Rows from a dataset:
╔══

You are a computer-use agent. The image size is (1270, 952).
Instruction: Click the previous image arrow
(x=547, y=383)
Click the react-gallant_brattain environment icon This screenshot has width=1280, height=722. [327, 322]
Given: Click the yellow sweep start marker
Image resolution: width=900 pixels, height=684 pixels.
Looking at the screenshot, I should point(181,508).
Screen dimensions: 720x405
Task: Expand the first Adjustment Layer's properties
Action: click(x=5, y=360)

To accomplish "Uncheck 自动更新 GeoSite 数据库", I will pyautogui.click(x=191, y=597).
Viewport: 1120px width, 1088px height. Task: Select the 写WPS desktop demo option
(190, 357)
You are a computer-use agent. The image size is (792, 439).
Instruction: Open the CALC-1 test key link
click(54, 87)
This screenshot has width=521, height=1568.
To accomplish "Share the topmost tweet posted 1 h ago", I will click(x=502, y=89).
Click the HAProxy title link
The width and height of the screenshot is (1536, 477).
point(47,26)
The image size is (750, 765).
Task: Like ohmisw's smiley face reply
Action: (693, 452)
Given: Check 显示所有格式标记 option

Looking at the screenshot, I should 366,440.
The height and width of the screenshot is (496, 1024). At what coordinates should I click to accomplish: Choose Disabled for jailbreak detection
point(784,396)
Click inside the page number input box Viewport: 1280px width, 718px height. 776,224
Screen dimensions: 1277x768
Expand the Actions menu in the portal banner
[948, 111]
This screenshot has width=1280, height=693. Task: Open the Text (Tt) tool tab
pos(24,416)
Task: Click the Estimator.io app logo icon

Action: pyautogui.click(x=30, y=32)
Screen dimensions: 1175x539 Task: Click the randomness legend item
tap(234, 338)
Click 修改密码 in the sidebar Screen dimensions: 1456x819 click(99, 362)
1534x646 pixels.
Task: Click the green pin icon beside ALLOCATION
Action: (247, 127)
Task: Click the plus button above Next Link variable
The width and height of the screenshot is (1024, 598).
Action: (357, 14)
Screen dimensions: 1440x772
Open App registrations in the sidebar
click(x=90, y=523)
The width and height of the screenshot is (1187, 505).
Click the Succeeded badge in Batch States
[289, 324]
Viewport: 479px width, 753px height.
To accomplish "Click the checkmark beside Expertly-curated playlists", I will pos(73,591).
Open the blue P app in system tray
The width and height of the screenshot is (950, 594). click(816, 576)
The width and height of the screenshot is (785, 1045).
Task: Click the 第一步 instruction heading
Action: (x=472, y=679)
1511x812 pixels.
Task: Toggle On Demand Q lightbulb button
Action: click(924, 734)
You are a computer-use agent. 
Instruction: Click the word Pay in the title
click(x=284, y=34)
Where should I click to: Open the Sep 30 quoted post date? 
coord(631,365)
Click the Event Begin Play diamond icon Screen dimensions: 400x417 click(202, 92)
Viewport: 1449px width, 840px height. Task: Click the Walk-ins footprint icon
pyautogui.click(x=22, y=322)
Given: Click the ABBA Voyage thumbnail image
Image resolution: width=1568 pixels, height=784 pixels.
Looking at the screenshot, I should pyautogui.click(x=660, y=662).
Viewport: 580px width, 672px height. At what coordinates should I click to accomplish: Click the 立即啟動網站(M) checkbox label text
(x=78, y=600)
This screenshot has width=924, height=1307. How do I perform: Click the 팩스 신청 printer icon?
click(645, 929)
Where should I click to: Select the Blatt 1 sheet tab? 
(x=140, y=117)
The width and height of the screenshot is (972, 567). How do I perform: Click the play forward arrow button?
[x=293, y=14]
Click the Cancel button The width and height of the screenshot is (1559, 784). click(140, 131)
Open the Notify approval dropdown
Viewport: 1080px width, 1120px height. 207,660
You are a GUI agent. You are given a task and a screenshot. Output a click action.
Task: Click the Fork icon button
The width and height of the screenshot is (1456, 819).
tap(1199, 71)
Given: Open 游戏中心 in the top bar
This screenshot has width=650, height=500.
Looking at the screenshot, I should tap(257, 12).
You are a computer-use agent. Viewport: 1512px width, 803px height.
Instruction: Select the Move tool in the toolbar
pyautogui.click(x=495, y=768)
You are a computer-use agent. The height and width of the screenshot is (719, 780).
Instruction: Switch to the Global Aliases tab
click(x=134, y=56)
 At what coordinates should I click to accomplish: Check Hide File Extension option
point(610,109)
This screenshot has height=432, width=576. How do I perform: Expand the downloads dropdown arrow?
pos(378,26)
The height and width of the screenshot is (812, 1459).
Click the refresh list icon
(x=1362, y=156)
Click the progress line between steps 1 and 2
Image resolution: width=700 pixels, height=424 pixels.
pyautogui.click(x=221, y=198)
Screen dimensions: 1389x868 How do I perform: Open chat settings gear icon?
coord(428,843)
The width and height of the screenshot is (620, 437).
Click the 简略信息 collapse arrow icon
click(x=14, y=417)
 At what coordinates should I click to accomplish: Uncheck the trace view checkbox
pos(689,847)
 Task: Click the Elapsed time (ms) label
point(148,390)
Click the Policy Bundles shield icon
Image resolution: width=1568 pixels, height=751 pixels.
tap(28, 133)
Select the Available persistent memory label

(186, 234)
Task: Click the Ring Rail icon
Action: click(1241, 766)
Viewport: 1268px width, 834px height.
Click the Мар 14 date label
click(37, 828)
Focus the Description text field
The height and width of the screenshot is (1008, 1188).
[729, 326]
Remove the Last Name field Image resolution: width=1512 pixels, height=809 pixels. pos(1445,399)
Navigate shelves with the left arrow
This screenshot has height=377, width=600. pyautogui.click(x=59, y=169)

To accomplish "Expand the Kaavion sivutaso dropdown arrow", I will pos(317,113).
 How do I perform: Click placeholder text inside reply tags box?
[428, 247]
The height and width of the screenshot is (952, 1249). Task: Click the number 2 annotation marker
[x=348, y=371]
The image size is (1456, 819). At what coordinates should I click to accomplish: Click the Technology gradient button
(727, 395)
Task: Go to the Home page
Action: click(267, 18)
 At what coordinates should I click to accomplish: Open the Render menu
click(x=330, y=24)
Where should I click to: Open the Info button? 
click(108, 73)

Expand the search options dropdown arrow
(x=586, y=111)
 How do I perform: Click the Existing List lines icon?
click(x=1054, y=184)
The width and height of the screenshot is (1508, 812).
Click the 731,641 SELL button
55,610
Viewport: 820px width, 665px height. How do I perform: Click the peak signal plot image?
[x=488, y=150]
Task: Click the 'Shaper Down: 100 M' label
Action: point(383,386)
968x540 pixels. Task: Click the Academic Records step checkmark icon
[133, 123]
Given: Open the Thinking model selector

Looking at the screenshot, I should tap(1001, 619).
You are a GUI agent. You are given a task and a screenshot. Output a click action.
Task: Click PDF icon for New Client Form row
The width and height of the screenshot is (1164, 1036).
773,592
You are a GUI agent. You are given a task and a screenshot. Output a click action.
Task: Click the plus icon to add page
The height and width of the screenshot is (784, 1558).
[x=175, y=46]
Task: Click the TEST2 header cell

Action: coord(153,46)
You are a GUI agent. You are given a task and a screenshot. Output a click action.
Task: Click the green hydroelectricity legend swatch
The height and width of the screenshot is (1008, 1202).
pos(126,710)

╚══

WORK REQUIRED:
Convert the records above, from the line with "Task: Click the Estimator.io app logo icon" to the line with "I will pos(73,591).", into a numbered list, leaving out blank lines.

EXERCISE OUTPUT:
1. Task: Click the Estimator.io app logo icon
2. Action: pyautogui.click(x=30, y=32)
3. Screen dimensions: 1175x539 Task: Click the randomness legend item
4. tap(234, 338)
5. Click 修改密码 in the sidebar Screen dimensions: 1456x819 click(99, 362)
6. 1534x646 pixels.
7. Task: Click the green pin icon beside ALLOCATION
8. Action: (247, 127)
9. Task: Click the plus button above Next Link variable
10. The width and height of the screenshot is (1024, 598).
11. Action: (357, 14)
12. Screen dimensions: 1440x772
13. Open App registrations in the sidebar
14. click(x=90, y=523)
15. The width and height of the screenshot is (1187, 505).
16. Click the Succeeded badge in Batch States
17. [289, 324]
18. Viewport: 479px width, 753px height.
19. To accomplish "Click the checkmark beside Expertly-curated playlists", I will pos(73,591).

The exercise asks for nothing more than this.